> [About this task]:
Word for word, restate the records that appear below.

*** Opening of Supplied entries ***

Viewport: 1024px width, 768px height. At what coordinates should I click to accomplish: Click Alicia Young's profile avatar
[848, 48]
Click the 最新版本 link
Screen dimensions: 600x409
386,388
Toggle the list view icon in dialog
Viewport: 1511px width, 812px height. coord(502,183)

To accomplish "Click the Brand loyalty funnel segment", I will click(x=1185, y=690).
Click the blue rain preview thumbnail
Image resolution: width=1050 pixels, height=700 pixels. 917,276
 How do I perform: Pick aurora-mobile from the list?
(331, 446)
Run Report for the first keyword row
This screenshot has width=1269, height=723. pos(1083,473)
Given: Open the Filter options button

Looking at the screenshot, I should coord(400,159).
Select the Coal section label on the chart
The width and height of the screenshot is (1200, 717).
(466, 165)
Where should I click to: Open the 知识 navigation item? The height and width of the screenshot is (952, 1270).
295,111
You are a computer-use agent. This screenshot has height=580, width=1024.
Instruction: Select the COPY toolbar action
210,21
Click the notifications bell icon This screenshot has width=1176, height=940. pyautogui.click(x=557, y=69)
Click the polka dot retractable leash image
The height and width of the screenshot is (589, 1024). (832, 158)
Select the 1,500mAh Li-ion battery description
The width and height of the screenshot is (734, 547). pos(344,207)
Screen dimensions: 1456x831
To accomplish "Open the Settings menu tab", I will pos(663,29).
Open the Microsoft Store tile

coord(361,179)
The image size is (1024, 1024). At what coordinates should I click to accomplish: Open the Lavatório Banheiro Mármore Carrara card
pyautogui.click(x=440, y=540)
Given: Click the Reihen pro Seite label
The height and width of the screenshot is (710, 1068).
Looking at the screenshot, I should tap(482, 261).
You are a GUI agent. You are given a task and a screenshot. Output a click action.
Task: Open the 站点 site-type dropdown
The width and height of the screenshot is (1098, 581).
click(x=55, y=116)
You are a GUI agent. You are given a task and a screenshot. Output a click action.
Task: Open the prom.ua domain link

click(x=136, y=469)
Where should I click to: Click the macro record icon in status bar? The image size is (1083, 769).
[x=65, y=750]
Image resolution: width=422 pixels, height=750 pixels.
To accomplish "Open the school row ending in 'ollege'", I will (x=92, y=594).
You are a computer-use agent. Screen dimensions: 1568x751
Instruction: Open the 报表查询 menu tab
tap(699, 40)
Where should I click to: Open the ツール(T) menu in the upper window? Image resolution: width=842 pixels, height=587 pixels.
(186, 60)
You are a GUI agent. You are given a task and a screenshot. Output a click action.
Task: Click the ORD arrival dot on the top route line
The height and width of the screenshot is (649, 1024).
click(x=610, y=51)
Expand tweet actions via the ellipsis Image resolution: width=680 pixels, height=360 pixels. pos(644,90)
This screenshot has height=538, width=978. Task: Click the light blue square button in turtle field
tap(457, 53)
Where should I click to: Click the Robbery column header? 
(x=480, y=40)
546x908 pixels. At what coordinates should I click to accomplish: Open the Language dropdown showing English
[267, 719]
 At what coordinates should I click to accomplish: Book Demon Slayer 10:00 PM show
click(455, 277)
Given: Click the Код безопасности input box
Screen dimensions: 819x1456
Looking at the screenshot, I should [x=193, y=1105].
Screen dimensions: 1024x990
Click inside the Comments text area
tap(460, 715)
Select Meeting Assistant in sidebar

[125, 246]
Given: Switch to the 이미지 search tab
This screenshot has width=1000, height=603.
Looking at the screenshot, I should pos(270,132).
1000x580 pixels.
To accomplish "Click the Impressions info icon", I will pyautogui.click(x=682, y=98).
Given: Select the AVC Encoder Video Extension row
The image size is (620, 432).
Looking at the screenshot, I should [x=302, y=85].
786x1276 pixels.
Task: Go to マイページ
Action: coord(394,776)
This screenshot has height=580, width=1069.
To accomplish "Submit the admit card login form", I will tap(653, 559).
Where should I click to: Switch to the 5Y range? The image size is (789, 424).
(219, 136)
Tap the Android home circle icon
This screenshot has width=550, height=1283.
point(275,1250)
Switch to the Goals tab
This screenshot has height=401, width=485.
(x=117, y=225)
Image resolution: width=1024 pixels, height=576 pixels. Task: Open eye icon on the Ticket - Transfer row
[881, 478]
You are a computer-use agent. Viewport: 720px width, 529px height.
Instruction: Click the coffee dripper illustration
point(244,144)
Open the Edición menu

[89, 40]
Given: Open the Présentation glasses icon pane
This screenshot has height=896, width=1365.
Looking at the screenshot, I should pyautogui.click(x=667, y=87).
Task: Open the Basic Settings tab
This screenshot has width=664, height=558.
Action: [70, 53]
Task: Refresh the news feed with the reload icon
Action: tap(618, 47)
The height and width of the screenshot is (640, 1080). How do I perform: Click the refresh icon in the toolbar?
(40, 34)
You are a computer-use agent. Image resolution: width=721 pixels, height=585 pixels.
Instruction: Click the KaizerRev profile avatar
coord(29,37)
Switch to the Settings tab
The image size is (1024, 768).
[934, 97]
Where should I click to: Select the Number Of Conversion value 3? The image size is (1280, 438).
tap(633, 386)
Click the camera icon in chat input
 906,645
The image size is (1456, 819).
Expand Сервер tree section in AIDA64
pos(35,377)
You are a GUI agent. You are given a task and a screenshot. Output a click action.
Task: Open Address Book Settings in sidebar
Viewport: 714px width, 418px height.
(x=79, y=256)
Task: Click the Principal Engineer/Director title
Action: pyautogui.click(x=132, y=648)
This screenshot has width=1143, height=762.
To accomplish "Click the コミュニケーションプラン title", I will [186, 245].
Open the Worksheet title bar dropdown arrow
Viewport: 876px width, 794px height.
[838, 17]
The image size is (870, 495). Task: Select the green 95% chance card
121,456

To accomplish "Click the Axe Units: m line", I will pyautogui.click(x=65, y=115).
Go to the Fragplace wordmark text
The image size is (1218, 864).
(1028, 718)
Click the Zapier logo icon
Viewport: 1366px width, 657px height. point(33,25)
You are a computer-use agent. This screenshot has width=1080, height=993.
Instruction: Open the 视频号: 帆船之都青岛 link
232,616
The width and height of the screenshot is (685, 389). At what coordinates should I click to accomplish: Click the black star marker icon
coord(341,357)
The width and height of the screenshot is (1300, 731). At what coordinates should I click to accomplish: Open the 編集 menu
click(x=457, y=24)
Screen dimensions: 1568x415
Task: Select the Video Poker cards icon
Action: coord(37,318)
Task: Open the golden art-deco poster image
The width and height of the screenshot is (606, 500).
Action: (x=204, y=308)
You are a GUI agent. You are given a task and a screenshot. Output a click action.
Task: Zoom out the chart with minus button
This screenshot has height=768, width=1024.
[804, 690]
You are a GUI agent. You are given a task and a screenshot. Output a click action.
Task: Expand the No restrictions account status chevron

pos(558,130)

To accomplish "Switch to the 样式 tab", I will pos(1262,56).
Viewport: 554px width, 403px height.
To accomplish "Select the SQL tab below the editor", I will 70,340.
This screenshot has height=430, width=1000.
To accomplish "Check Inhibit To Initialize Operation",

*** Close of Supplied entries ***

> [Written reply]:
Viewport: 1024px width, 768px height. At what coordinates should I click to accomplish: Click Alicia Young's profile avatar
[848, 48]
Click the 最新版本 link
Screen dimensions: 600x409
386,388
Toggle the list view icon in dialog
Viewport: 1511px width, 812px height. coord(502,183)

To accomplish "Click the Brand loyalty funnel segment", I will click(x=1185, y=690).
Click the blue rain preview thumbnail
Image resolution: width=1050 pixels, height=700 pixels. 917,276
 How do I perform: Pick aurora-mobile from the list?
(331, 446)
Run Report for the first keyword row
This screenshot has width=1269, height=723. pos(1083,473)
Given: Open the Filter options button

Looking at the screenshot, I should coord(400,159).
Select the Coal section label on the chart
The width and height of the screenshot is (1200, 717).
(466, 165)
Where should I click to: Open the 知识 navigation item? The height and width of the screenshot is (952, 1270).
295,111
You are a computer-use agent. This screenshot has height=580, width=1024.
Instruction: Select the COPY toolbar action
210,21
Click the notifications bell icon This screenshot has width=1176, height=940. pyautogui.click(x=557, y=69)
Click the polka dot retractable leash image
The height and width of the screenshot is (589, 1024). (832, 158)
Select the 1,500mAh Li-ion battery description
The width and height of the screenshot is (734, 547). pos(344,207)
Screen dimensions: 1456x831
To accomplish "Open the Settings menu tab", I will pos(663,29).
Open the Microsoft Store tile

coord(361,179)
The image size is (1024, 1024). At what coordinates should I click to accomplish: Open the Lavatório Banheiro Mármore Carrara card
pyautogui.click(x=440, y=540)
Given: Click the Reihen pro Seite label
The height and width of the screenshot is (710, 1068).
Looking at the screenshot, I should tap(482, 261).
You are a GUI agent. You are given a task and a screenshot. Output a click action.
Task: Open the 站点 site-type dropdown
The width and height of the screenshot is (1098, 581).
click(x=55, y=116)
You are a GUI agent. You are given a task and a screenshot. Output a click action.
Task: Open the prom.ua domain link

click(x=136, y=469)
Where should I click to: Click the macro record icon in status bar? The image size is (1083, 769).
[x=65, y=750]
Image resolution: width=422 pixels, height=750 pixels.
To accomplish "Open the school row ending in 'ollege'", I will (x=92, y=594).
You are a computer-use agent. Screen dimensions: 1568x751
Instruction: Open the 报表查询 menu tab
tap(699, 40)
Where should I click to: Open the ツール(T) menu in the upper window? Image resolution: width=842 pixels, height=587 pixels.
(186, 60)
You are a GUI agent. You are given a task and a screenshot. Output a click action.
Task: Click the ORD arrival dot on the top route line
The height and width of the screenshot is (649, 1024).
click(x=610, y=51)
Expand tweet actions via the ellipsis Image resolution: width=680 pixels, height=360 pixels. pos(644,90)
This screenshot has height=538, width=978. Task: Click the light blue square button in turtle field
tap(457, 53)
Where should I click to: Click the Robbery column header? 
(x=480, y=40)
546x908 pixels. At what coordinates should I click to accomplish: Open the Language dropdown showing English
[267, 719]
 At what coordinates should I click to accomplish: Book Demon Slayer 10:00 PM show
click(455, 277)
Given: Click the Код безопасности input box
Screen dimensions: 819x1456
Looking at the screenshot, I should [x=193, y=1105].
Screen dimensions: 1024x990
Click inside the Comments text area
tap(460, 715)
Select Meeting Assistant in sidebar

[125, 246]
Given: Switch to the 이미지 search tab
This screenshot has width=1000, height=603.
Looking at the screenshot, I should pos(270,132).
1000x580 pixels.
To accomplish "Click the Impressions info icon", I will pyautogui.click(x=682, y=98).
Given: Select the AVC Encoder Video Extension row
The image size is (620, 432).
Looking at the screenshot, I should [x=302, y=85].
786x1276 pixels.
Task: Go to マイページ
Action: coord(394,776)
This screenshot has height=580, width=1069.
To accomplish "Submit the admit card login form", I will tap(653, 559).
Where should I click to: Switch to the 5Y range? The image size is (789, 424).
(219, 136)
Tap the Android home circle icon
This screenshot has width=550, height=1283.
point(275,1250)
Switch to the Goals tab
This screenshot has height=401, width=485.
(x=117, y=225)
Image resolution: width=1024 pixels, height=576 pixels. Task: Open eye icon on the Ticket - Transfer row
[881, 478]
You are a computer-use agent. Viewport: 720px width, 529px height.
Instruction: Click the coffee dripper illustration
point(244,144)
Open the Edición menu

[89, 40]
Given: Open the Présentation glasses icon pane
This screenshot has height=896, width=1365.
Looking at the screenshot, I should pyautogui.click(x=667, y=87).
Task: Open the Basic Settings tab
This screenshot has width=664, height=558.
Action: [70, 53]
Task: Refresh the news feed with the reload icon
Action: tap(618, 47)
The height and width of the screenshot is (640, 1080). How do I perform: Click the refresh icon in the toolbar?
(40, 34)
You are a computer-use agent. Image resolution: width=721 pixels, height=585 pixels.
Instruction: Click the KaizerRev profile avatar
coord(29,37)
Switch to the Settings tab
The image size is (1024, 768).
[934, 97]
Where should I click to: Select the Number Of Conversion value 3? The image size is (1280, 438).
tap(633, 386)
Click the camera icon in chat input
 906,645
The image size is (1456, 819).
Expand Сервер tree section in AIDA64
pos(35,377)
You are a GUI agent. You are given a task and a screenshot. Output a click action.
Task: Open Address Book Settings in sidebar
Viewport: 714px width, 418px height.
(x=79, y=256)
Task: Click the Principal Engineer/Director title
Action: pyautogui.click(x=132, y=648)
This screenshot has width=1143, height=762.
To accomplish "Click the コミュニケーションプラン title", I will [186, 245].
Open the Worksheet title bar dropdown arrow
Viewport: 876px width, 794px height.
[838, 17]
The image size is (870, 495). Task: Select the green 95% chance card
121,456

To accomplish "Click the Axe Units: m line", I will pyautogui.click(x=65, y=115).
Go to the Fragplace wordmark text
The image size is (1218, 864).
(1028, 718)
Click the Zapier logo icon
Viewport: 1366px width, 657px height. point(33,25)
You are a computer-use agent. This screenshot has width=1080, height=993.
Instruction: Open the 视频号: 帆船之都青岛 link
232,616
The width and height of the screenshot is (685, 389). At what coordinates should I click to accomplish: Click the black star marker icon
coord(341,357)
The width and height of the screenshot is (1300, 731). At what coordinates should I click to accomplish: Open the 編集 menu
click(x=457, y=24)
Screen dimensions: 1568x415
Task: Select the Video Poker cards icon
Action: coord(37,318)
Task: Open the golden art-deco poster image
The width and height of the screenshot is (606, 500).
Action: (x=204, y=308)
You are a GUI agent. You are given a task and a screenshot. Output a click action.
Task: Zoom out the chart with minus button
This screenshot has height=768, width=1024.
[804, 690]
You are a GUI agent. You are given a task and a screenshot. Output a click action.
Task: Expand the No restrictions account status chevron

pos(558,130)

To accomplish "Switch to the 样式 tab", I will pos(1262,56).
Viewport: 554px width, 403px height.
To accomplish "Select the SQL tab below the editor", I will 70,340.
This screenshot has height=430, width=1000.
To accomplish "Check Inhibit To Initialize Operation",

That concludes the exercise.